Purpose: We sought to develop and validate a bladder outlet obstruction predictive model for men with nonneurogenic lower urinary tract symptoms.
Materials and methods: We retrospectively included 1,148 patients who underwent a urodynamic study in the Urology Service of the Burgos University Hospital from January 2007 to December 2019. Obstruction was defined using the Abrams-Griffiths number. A multivariable logistic regression analysis was conducted to determine the predictors of bladder outlet obstruction. We transferred these data to a model to calculate the individual probability of obstruction.

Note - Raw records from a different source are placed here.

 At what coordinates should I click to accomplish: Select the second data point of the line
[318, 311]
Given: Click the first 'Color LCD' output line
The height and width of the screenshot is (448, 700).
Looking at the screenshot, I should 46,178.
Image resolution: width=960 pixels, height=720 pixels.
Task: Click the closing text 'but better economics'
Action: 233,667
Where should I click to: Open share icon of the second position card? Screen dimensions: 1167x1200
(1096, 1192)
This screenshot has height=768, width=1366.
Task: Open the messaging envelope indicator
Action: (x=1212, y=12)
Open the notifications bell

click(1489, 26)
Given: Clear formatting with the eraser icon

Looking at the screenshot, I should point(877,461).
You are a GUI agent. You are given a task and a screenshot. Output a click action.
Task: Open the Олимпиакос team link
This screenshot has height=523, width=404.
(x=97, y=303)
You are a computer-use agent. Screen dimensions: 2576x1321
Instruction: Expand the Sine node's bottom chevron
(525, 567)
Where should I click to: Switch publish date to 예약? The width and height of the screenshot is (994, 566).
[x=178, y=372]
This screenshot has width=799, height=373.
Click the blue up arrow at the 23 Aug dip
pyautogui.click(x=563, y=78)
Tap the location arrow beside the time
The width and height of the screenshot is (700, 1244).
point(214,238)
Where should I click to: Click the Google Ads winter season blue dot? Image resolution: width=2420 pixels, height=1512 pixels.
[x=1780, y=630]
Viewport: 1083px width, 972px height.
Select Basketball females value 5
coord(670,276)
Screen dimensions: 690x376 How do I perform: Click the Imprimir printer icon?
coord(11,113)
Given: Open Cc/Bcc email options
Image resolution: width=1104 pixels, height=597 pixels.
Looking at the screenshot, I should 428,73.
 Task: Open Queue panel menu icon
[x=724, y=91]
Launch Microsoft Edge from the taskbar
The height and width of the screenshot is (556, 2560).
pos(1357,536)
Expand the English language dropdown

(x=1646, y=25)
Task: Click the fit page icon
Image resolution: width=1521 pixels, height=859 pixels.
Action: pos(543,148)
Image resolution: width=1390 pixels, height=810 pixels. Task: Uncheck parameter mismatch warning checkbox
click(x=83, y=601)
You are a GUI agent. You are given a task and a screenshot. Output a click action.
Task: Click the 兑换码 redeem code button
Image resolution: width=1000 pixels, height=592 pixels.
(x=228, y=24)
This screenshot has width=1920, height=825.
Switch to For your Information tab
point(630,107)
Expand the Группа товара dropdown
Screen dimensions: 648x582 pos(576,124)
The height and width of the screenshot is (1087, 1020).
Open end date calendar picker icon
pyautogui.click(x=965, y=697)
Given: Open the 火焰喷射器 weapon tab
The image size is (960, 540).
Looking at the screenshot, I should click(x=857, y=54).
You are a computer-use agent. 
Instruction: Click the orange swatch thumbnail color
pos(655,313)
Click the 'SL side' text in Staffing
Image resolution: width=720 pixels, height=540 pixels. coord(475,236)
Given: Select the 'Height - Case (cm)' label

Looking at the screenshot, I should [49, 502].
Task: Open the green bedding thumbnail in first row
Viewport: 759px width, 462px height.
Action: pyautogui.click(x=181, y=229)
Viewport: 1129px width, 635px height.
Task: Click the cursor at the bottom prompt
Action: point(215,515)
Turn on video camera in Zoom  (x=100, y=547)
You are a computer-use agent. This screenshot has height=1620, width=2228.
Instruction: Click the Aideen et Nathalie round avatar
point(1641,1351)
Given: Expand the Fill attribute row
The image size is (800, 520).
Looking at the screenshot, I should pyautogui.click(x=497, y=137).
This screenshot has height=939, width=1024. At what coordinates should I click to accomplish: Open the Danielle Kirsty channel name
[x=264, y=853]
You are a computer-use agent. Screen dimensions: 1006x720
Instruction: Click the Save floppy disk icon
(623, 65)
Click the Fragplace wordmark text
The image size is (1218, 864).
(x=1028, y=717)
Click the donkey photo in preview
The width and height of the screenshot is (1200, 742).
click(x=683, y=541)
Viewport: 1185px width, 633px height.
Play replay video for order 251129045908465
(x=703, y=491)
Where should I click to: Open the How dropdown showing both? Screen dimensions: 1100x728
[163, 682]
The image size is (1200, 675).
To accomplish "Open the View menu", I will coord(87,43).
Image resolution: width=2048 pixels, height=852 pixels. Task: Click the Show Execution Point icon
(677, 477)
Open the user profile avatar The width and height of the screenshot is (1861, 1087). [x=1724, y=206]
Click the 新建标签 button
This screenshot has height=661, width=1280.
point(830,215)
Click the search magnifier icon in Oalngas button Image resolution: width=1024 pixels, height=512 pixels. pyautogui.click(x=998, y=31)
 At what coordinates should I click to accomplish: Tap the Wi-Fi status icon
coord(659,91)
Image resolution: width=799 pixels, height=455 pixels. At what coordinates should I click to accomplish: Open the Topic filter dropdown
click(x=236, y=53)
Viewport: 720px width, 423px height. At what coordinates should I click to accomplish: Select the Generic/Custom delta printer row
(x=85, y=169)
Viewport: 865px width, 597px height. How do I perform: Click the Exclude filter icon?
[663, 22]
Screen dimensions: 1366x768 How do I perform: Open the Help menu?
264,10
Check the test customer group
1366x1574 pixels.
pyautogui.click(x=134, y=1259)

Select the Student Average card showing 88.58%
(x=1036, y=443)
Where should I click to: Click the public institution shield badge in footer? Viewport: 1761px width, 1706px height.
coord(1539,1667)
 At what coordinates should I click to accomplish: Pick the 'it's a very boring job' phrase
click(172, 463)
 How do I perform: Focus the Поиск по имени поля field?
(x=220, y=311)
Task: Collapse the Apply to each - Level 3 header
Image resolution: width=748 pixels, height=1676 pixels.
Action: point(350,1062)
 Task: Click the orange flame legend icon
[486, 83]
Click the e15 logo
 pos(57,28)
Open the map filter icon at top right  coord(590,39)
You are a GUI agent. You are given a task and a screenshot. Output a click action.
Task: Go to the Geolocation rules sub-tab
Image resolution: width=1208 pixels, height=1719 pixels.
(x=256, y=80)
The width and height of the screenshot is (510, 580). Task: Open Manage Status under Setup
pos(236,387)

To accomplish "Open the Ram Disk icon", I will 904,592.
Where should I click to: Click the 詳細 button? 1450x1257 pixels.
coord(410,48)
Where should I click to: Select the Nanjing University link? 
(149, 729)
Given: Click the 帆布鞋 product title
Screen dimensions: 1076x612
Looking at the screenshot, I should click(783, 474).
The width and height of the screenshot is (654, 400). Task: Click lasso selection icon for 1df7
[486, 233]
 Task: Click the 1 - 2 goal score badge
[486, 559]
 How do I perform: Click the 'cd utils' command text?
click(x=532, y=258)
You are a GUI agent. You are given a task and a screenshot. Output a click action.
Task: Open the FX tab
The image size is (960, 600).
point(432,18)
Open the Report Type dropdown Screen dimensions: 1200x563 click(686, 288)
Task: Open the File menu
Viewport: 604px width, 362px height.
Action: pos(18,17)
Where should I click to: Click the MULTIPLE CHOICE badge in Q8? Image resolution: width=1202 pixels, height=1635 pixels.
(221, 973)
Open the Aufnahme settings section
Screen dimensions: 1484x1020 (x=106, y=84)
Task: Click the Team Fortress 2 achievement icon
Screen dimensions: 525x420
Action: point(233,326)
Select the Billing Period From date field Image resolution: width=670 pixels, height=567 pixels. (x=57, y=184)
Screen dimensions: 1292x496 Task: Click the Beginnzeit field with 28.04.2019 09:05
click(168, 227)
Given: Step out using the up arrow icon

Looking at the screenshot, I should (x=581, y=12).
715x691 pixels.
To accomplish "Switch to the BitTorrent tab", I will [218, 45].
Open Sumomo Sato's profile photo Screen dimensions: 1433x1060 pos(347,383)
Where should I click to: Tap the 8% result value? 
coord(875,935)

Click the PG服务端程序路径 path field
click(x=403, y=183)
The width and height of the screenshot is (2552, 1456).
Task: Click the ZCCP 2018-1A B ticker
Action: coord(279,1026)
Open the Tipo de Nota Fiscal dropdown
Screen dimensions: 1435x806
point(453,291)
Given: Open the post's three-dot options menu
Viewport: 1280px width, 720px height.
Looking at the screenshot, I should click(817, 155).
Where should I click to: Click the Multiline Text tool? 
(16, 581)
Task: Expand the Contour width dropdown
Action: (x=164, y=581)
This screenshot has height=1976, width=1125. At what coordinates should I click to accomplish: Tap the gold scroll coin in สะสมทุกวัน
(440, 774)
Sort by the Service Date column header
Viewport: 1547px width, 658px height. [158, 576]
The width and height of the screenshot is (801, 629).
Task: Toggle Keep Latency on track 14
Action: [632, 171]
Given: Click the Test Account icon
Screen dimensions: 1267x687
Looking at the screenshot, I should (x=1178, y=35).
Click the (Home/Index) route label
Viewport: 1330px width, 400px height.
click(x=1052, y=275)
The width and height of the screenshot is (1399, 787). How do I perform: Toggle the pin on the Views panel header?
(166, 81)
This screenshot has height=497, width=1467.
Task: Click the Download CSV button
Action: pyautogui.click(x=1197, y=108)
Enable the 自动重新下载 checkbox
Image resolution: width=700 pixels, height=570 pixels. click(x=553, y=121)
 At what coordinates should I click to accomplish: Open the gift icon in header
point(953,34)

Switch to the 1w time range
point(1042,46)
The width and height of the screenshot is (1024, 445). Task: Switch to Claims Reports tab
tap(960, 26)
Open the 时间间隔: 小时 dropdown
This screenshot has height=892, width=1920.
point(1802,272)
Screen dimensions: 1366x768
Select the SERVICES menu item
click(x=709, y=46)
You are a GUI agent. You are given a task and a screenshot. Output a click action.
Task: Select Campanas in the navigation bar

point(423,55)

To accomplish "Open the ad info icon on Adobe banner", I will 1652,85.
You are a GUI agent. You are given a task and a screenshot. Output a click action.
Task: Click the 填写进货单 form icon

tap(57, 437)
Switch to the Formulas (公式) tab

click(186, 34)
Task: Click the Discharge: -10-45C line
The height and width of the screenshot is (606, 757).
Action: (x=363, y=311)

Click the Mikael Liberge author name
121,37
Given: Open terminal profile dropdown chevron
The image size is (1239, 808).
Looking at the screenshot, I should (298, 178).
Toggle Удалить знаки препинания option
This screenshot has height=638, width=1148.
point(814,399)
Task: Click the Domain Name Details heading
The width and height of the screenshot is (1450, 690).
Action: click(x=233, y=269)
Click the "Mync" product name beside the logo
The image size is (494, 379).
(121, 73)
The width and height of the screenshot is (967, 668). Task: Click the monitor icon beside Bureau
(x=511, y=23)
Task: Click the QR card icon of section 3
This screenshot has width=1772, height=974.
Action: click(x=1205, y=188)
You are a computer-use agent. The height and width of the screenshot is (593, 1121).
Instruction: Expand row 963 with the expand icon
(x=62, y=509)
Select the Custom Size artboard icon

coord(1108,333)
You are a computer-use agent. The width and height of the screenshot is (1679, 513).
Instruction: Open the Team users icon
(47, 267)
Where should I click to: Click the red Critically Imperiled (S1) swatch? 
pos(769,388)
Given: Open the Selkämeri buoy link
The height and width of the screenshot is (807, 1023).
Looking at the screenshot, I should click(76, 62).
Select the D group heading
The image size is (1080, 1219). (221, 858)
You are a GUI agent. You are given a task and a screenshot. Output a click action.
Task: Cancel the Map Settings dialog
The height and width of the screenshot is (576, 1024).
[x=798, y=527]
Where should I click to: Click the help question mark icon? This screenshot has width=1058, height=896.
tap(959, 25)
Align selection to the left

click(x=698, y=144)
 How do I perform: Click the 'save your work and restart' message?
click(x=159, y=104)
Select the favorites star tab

Results: A first group with 563 patients randomly divided was selected for the design of the predictive risk model and a second group of 585 patients for the validation. A total of 331 patients (58.8%) in the development group and 381 (65.1%) in the validation group had a diagnosis of obstruction. A multivariable logistic regression model showed that age, history of previous surgical intervention, presence of voiding symptoms, preserved anal tone, maximum urinary flow rate and voiding efficiency were significant for predicting obstruction. The model had an area under the receiver operating characteristic curve of 0.78 (95% CI 0.75-0.82) and a model validation of 0.78 (0.72-0.83).
Conclusions: Our proposed model based on clinical and noninvasive urodynamics parameters allows us to predict the risk of presenting bladder outlet obstruction in patients with lower urinary tract symptoms.
Keywords: diagnosis; lower urinary tract symptoms; models, statistical; urinary bladder neck obstruction.